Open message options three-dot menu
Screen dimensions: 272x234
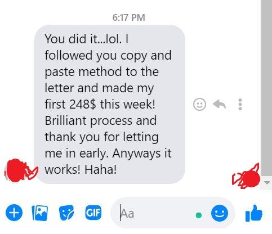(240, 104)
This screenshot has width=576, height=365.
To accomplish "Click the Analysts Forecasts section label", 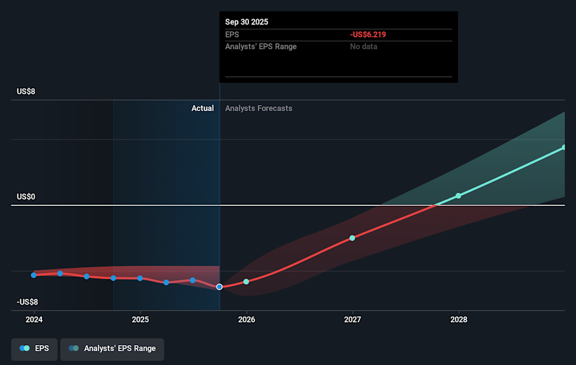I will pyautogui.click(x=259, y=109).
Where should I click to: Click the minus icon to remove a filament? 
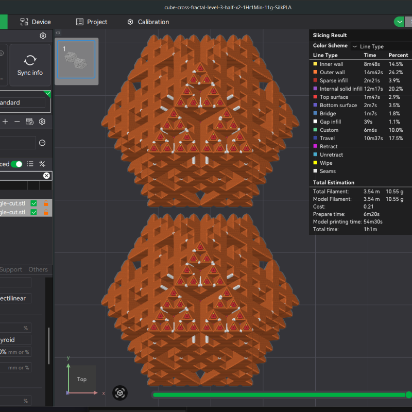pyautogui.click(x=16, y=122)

++++++++++

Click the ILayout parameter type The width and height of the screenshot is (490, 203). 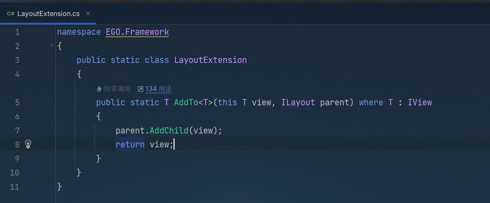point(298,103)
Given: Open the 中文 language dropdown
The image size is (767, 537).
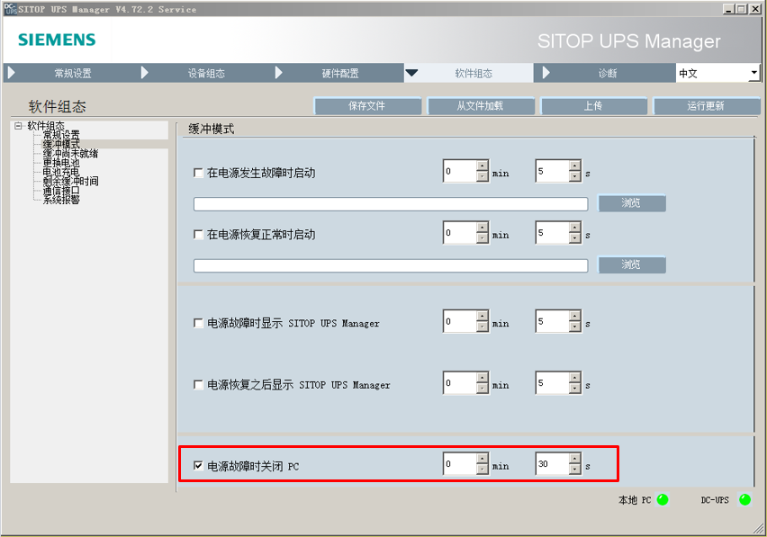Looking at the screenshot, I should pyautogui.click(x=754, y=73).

++++++++++

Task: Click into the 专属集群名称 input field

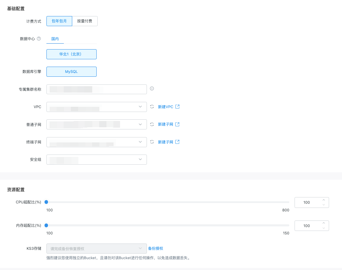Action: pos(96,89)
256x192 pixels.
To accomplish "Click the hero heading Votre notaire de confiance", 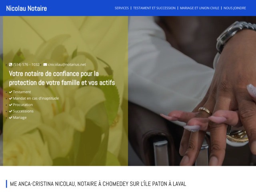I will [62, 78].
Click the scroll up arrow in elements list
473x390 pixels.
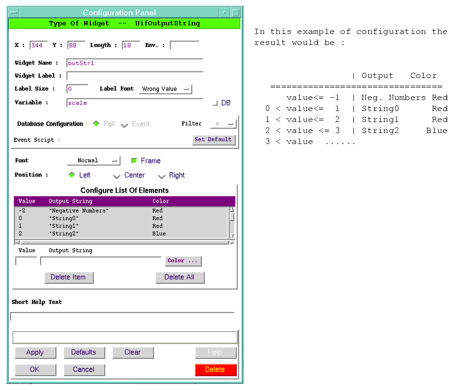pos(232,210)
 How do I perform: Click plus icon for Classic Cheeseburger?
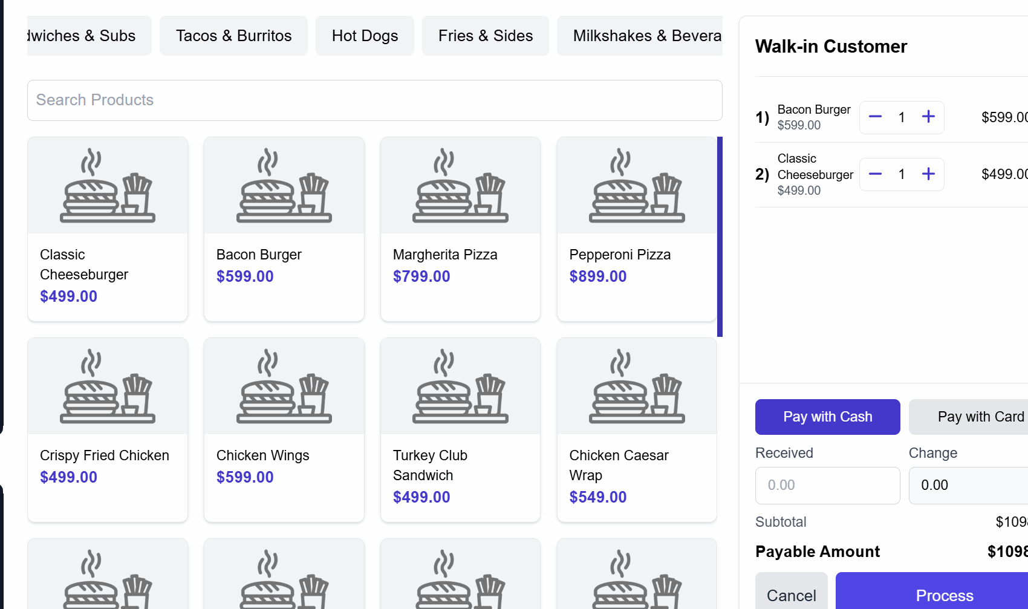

++++++++++

## What you will do
Extract each line from the entries above that contains the string "icon", treating uppercase and lowercase letters as distinct.

## Task response
Where should I click to: Click the minus icon to remove a filament? 
 How do I perform: Click plus icon for Classic Cheeseburger?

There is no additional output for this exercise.